**TEXTO EXTRAÍDO:**
++++++++++
Wednesday, 27 March 2019

Miradouro de São Pedro de Alcântara

Varanda dos amores românticos, do tempo em que era alameda — S. Pedro de Alcântara é um dos mais ternos miradouros naturais da cidade. Bem avisada andou a vereação que há pouco mais de um século fez deste cômoro, que fora de olivais, rústico e arrabaldino, — uma esplanada de crianças, um eirado, um jardim, uma alameda.

Sobre as Taipas e o Passeio Público, depois sobre a Avenida — S. Pedro de Alcântara é também um «passeio», suspenso, balouçante entre S. Roque, já sem padres, o Convento do Marialva, já sem arrábidos, e a Patriarcal, que nunca o chegou a ser.

Varanda do Bairro Alto, este Jardim — olha a direito. Que panorama!


Lisboa vista do Jardim de São Pedro de Alcântara [post. 1932]
S. Pedro de Alcântara teve o seu período de moda. Era o «Passeio», a «Alameda», o «Jardim» de S. Pedro de Alcântara, com a sua ingenuidade alfacinha, e o seu traço espiritual de romantismo. Não dava espectáculo, como o Passeio Público, mas era aprazível na sua posição de miradouro.
Estúdio Horácio Novais, in Lisboa de Antigamente

Para nascente e sul, o Castelo, recortado sobre a peanha pintalgada da cidade velha; as torres alvíssimas de S. Vicente espreitando da linha do horizonte, acima do casario; a Graça, generosa, entregando-se toda; S. Gens, minúsculo, pousado no outeiro que cai sobra as Olarias; a , flanqueada de torres, morena, muito severa... Para norte, os altos de Campolide, os retalhos verdes do Parque, ainda rústico aqui e ali, a confusão indistinta das avenidas modernas, e logo a cumeeira de Santana. É uma ondulação cenográfica de encantamento, sobretudo a certas horas de luz dourada, quando o sol se rende, e se despede nas vidraças de mil casas e tugúrios, embrechados nas colinas sagradas de Lisboa do oriente. [...]¹

Miradouro Jardim de São Pedro de Alcântara [entre 1926 e 1932]
Tanque do jardim  de São Pedro de Alcântara, no plano superior da Alameda (que data de 1840), peça elegante que fez parte do Paço da Bemposta ou Paço da Rainha.
António Passaporte, in Lisboa de Antigamente

Tinham entrado em São Pedro de Alcântara — escreve o imortal Eça no seu Primo Basílio; um ar doce circulava entre as árvores mais verdes; o chão compacto, sem pó, tinha ainda uma ligeira humidade; e, apesar do sol vivo, o céu azul parecia leve e muito remoto.[...]
Convidou-a mesmo a dar uma volta em baixo no jardim. [...]
Foram encostar-se às grades. Através dos varões viam, descendo num declive, telhados escuros, intervalos de pátios, cantos de muro com uma ou outra magra verdura de quintal ressequido; depois, no fundo do vale, o Passeio [Público], estendia a sua massa de folhagem prolongada e oblonga, onde a espaços branquejavam pedaços da rua areada.
++++++++++
**LISTA DE ITENS:**
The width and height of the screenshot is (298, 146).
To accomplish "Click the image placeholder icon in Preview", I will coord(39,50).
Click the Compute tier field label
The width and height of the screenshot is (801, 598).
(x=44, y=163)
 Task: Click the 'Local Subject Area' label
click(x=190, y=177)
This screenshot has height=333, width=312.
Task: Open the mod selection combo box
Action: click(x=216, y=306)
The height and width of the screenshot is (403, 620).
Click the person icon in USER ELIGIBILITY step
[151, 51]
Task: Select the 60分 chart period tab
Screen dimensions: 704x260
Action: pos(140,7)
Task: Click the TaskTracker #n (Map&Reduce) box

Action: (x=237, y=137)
++++++++++
**TAREFAS A FAZER:**
1. Cite do texto sobre o miradouro tudo o que vai de "Wednesday, 27 March" até "chegou a ser.".
2. Responda a partir do texto sobre o miradouro:
(a) De que tinha sido o cômoro antes de a vereação o transformar?
(b) De que paço fez parte o tanque do jardim?
(c) Em que obra de Eça aparece a passagem citada sobre São Pedro de Alcântara?

**EM RESPOSTA:**
1.
Wednesday, 27 March 2019

Miradouro de São Pedro de Alcântara

Varanda dos amores românticos, do tempo em que era alameda — S. Pedro de Alcântara é um dos mais ternos miradouros naturais da cidade. Bem avisada andou a vereação que há pouco mais de um século fez deste cômoro, que fora de olivais, rústico e arrabaldino, — uma esplanada de crianças, um eirado, um jardim, uma alameda.

Sobre as Taipas e o Passeio Público, depois sobre a Avenida — S. Pedro de Alcântara é também um «passeio», suspenso, balouçante entre S. Roque, já sem padres, o Convento do Marialva, já sem arrábidos, e a Patriarcal, que nunca o chegou a ser.

2.
(a) De olivais.
(b) Do Paço da Bemposta, ou Paço da Rainha.
(c) Em *Primo Basílio*.